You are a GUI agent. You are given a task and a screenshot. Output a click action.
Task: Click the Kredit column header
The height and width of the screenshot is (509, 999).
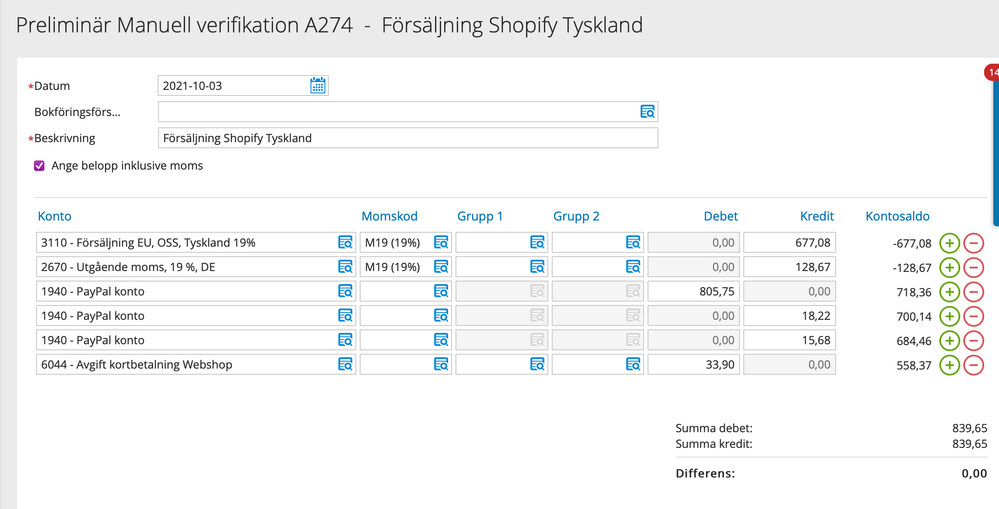pos(816,216)
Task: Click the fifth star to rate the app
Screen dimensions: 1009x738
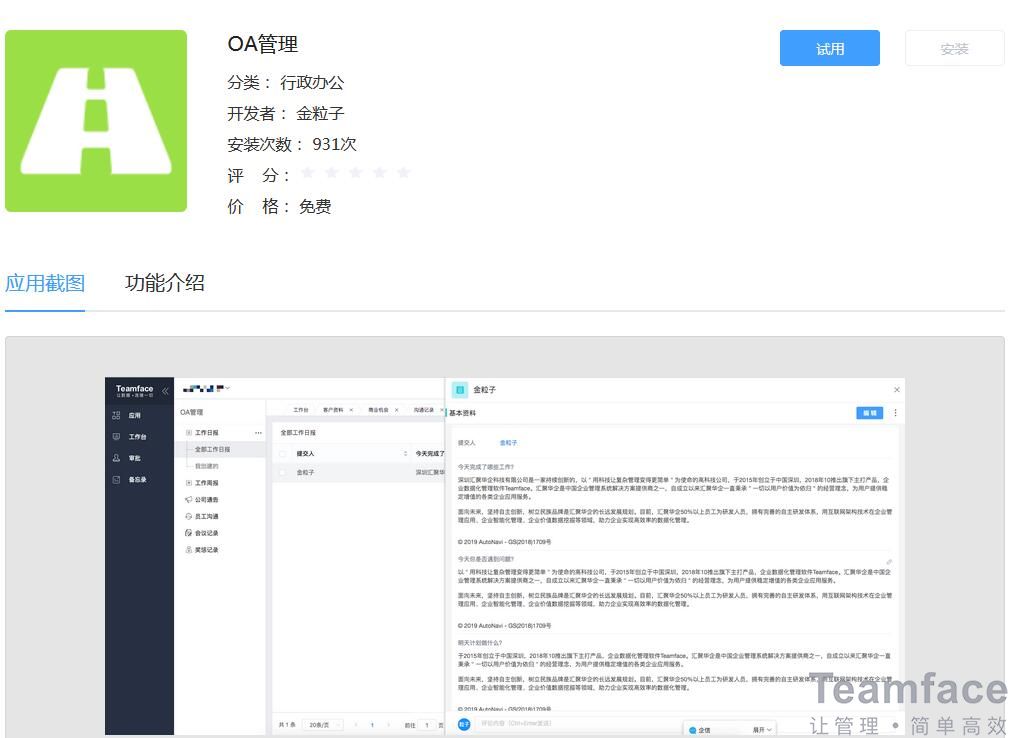Action: (403, 172)

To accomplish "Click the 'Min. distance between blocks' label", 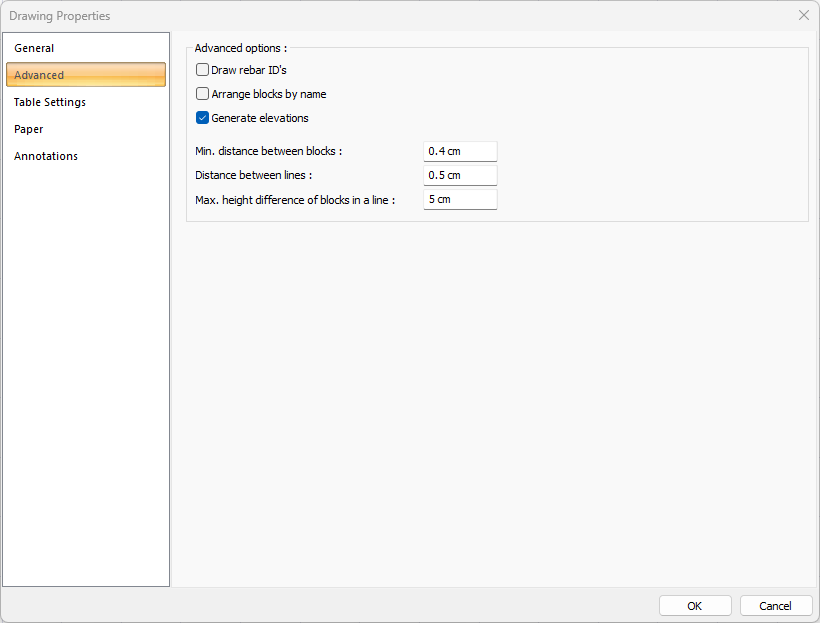I will (269, 151).
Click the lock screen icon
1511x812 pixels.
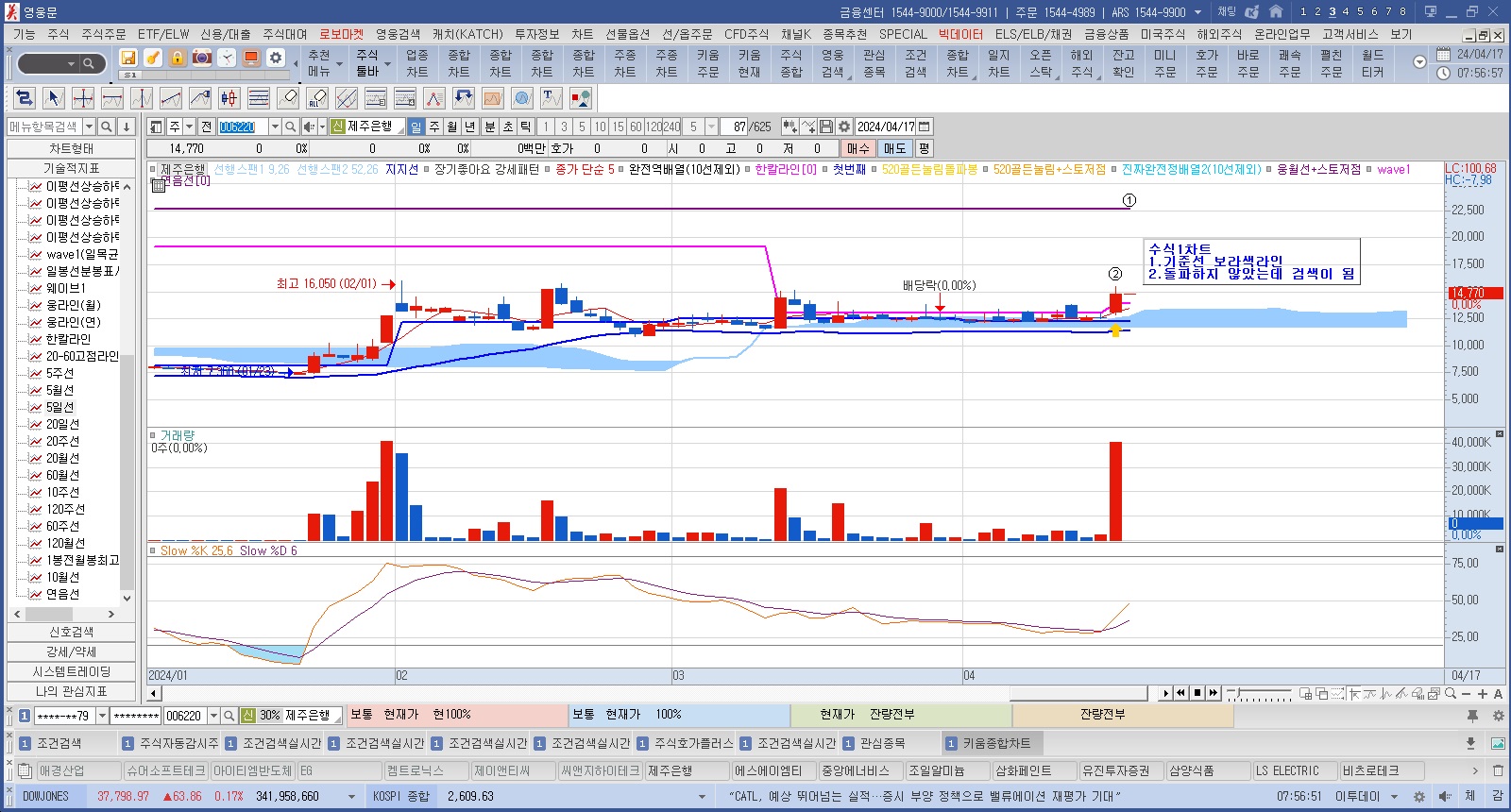[178, 58]
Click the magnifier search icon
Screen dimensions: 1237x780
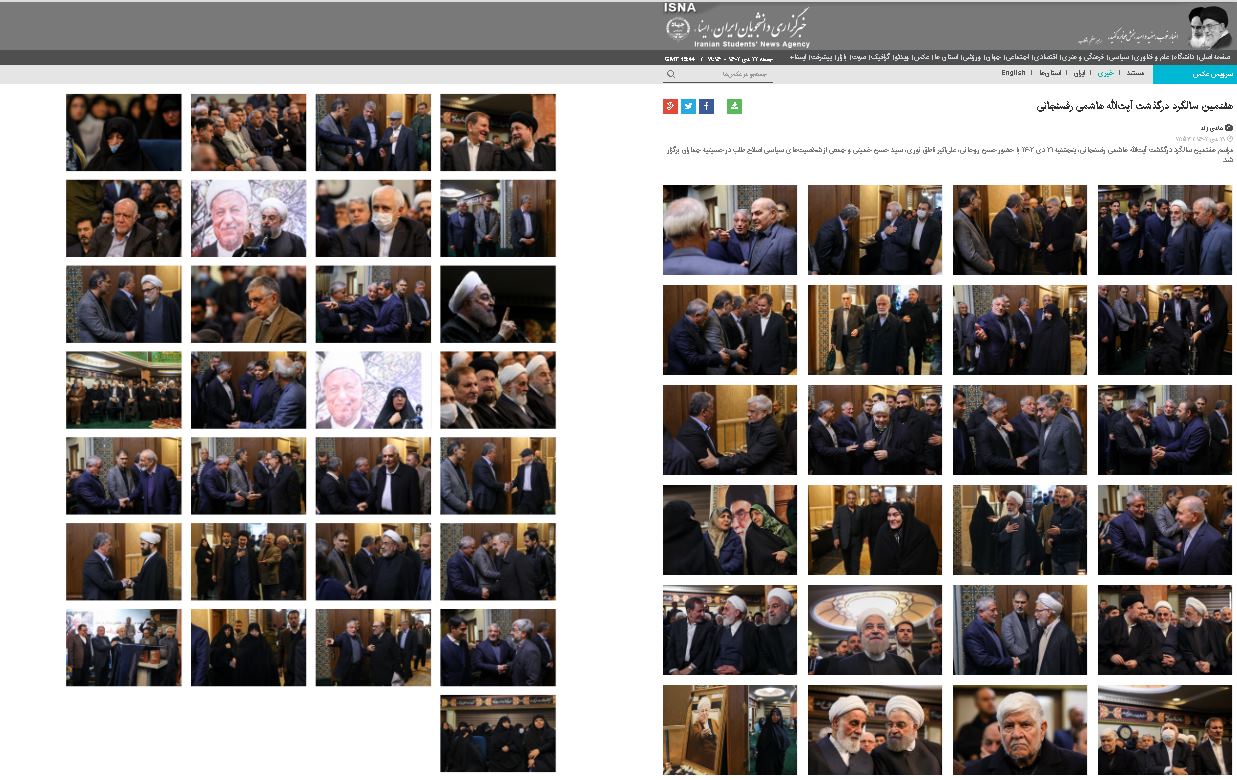671,74
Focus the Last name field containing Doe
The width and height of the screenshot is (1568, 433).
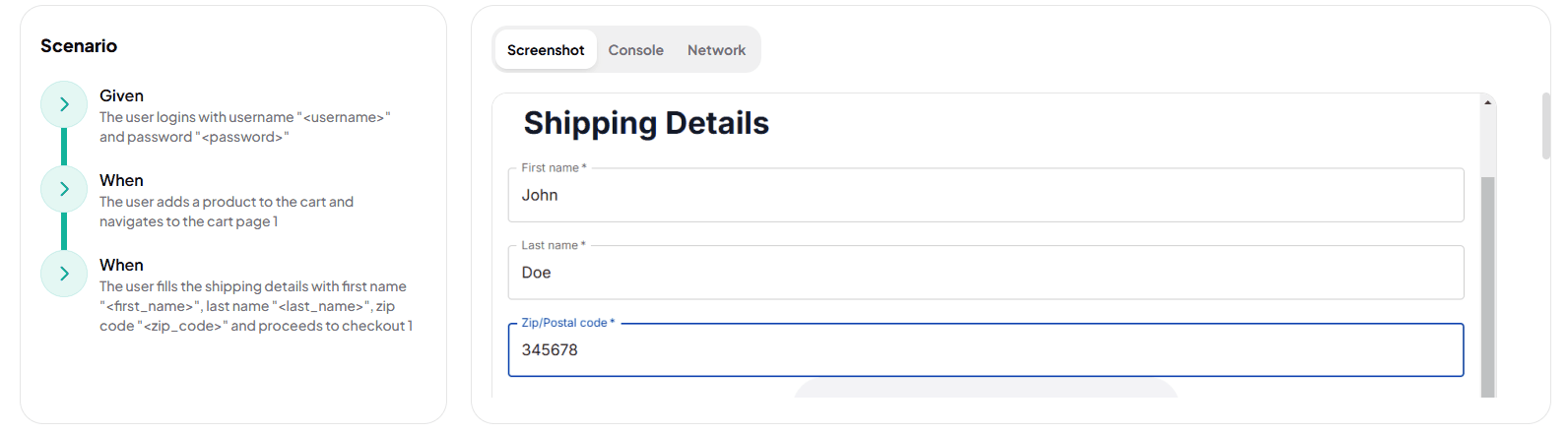click(x=985, y=273)
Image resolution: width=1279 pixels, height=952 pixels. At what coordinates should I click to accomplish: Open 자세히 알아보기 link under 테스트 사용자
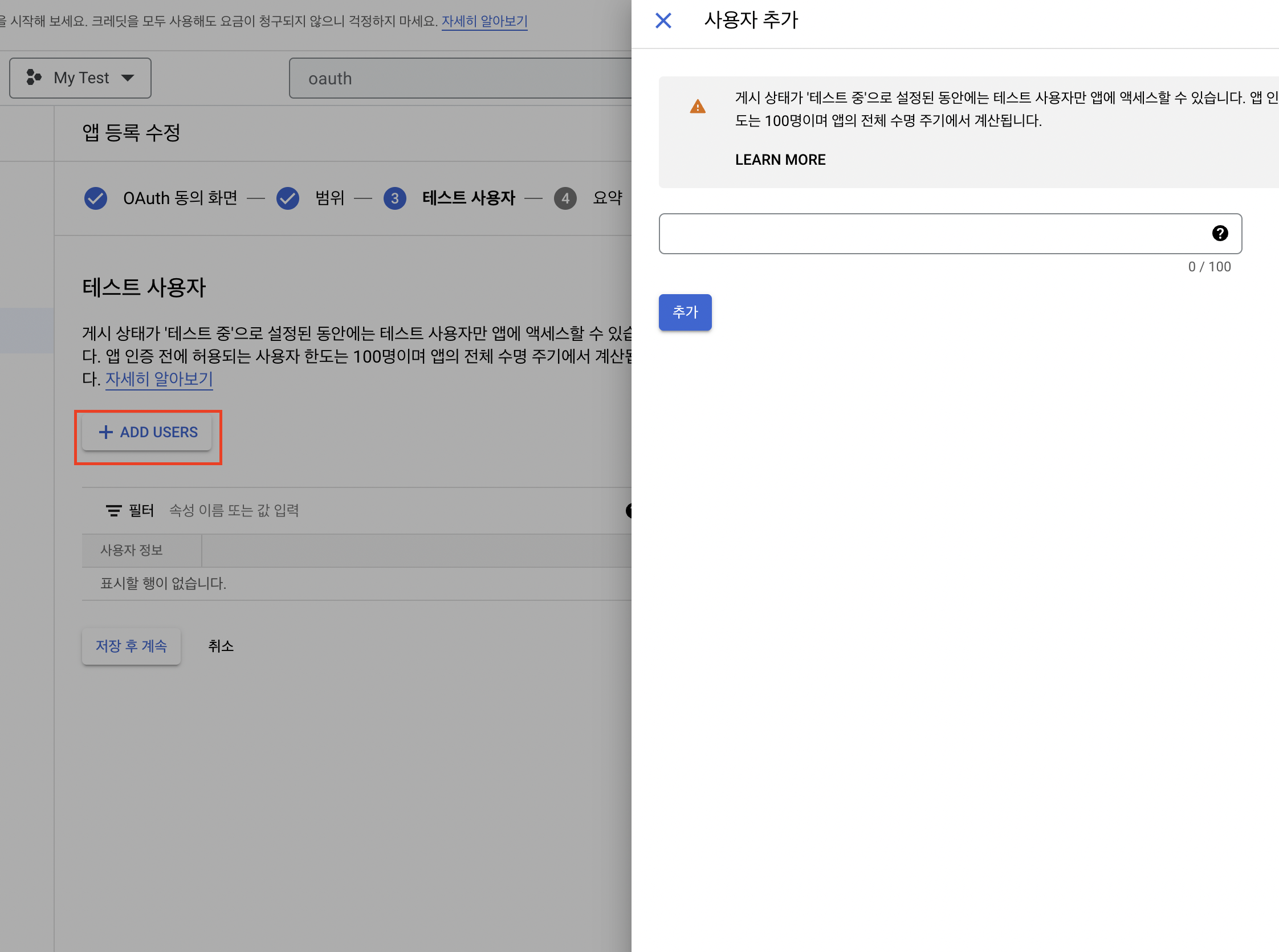tap(159, 379)
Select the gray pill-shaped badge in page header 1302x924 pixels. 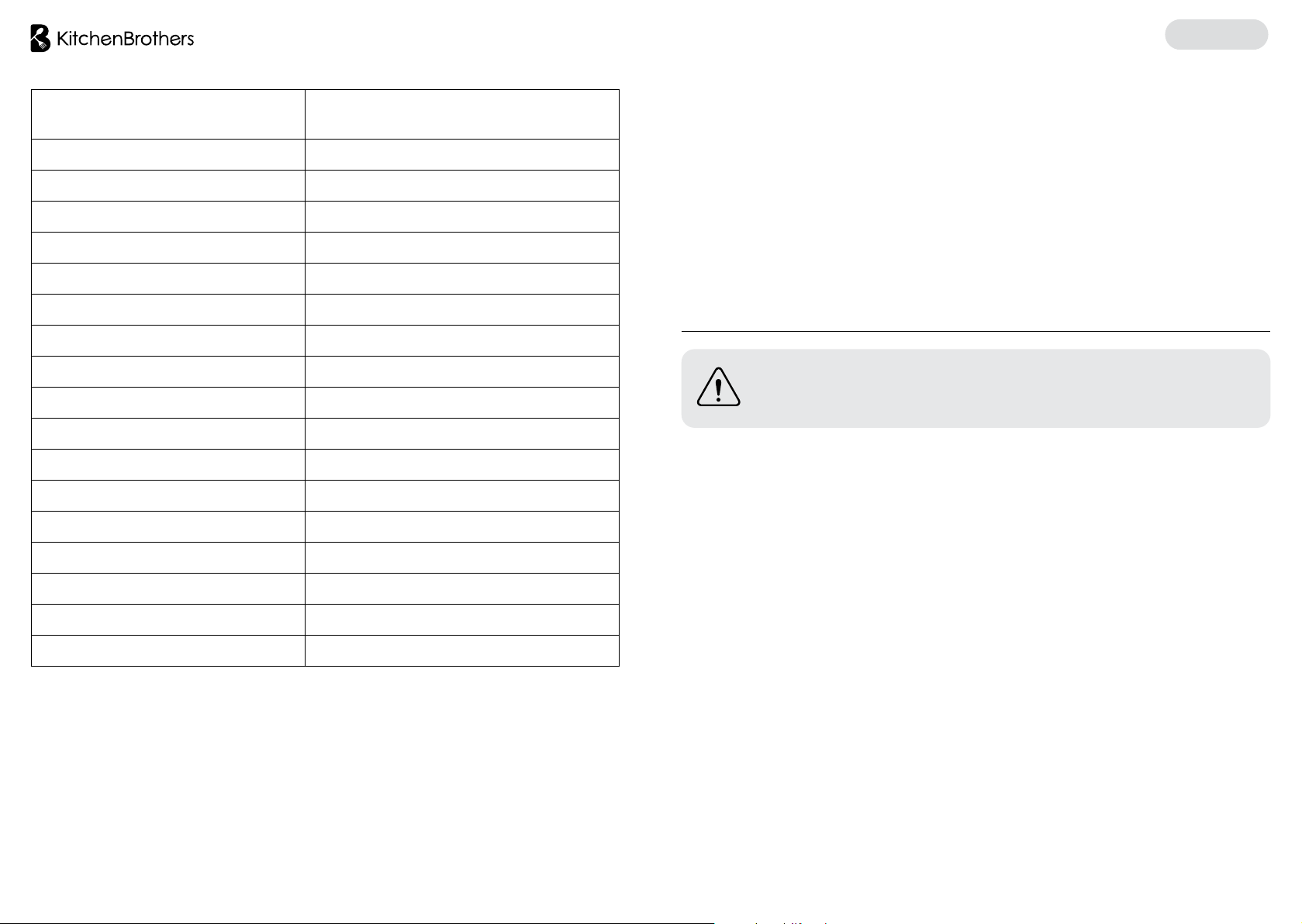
----------
* GIVEN INSTRUCTION
Count the lines of the material above that contain the word "screenshot". Reply with the number only.

* EXERCISE ANSWER
3